Kanoran schnalzte mit der Zunge.
"Das, was Racola wollte. Er hat uns eine Nachricht zukommen lassen in der stand, dass die beiden Frauen und die Geschwister von Meriwan auf den Hof gehen können. Der alte Knecht lebt schon lange dort und kann sie unterstützen. Außerdem ließ er uns reichlich Münzen zukommen, dass die Bildung der Kinder nicht zu kurz kommt."
Calarion hob sein Kinn und sah Kanoran an.
"Wann haben wir denn diese Nachricht bekommen?"
Kanoran grinste ihn an.
"Kurz vor der Schlacht. Und bevor du fragst, ich kannte den Jungen nicht, der mir die Nachricht überreichte und ich bezweifle auch, dass wir ihn je wieder sehen werden."
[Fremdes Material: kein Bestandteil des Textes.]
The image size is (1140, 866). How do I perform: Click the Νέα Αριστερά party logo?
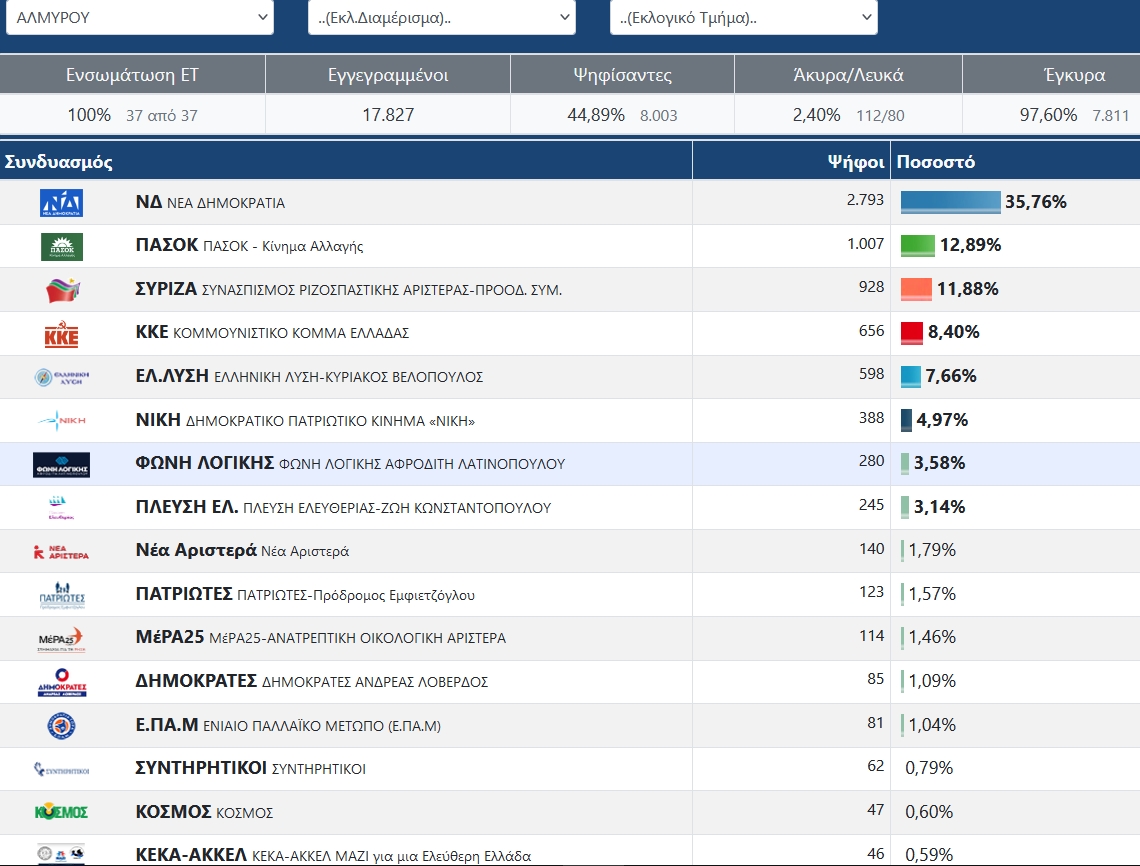click(61, 551)
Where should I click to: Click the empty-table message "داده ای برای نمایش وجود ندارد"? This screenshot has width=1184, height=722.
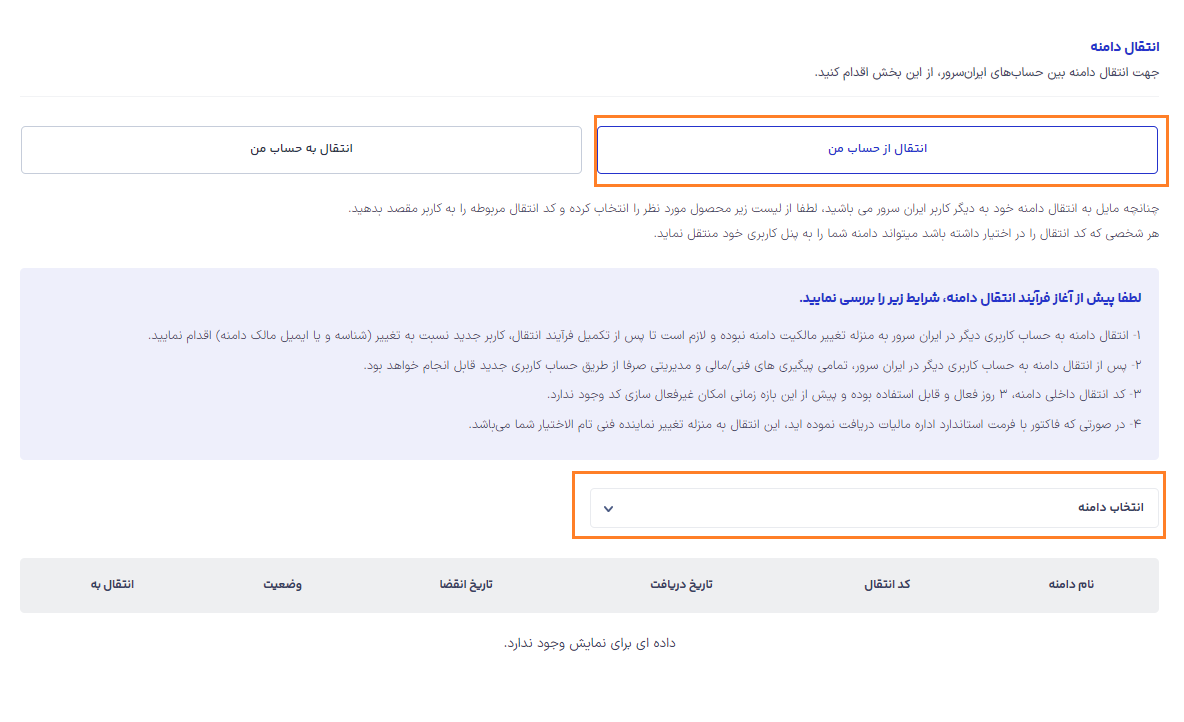(590, 643)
Calarion zog scharf die Luft ein.
"Nun, da du die Nachricht bekommen hast, unterbreitest du Meriwan den Vorschlag."
Velion lachte.
"Bist du jetzt beleidigt, weil Kanoran die Nachricht bekommen hat und nicht du?"
Calarion schnaubte.
"Bin ich nicht. Wir sollten hier aufräumen und dann nach Hause gehen. Ich denke, wir können nun die Zeremonie bald einläuten und unsere Frauen heiraten. Es wird wirklich Zeit."
Damit waren wirklich alle einverstanden, denn Ruhe hatten sie wirklich alle verdient.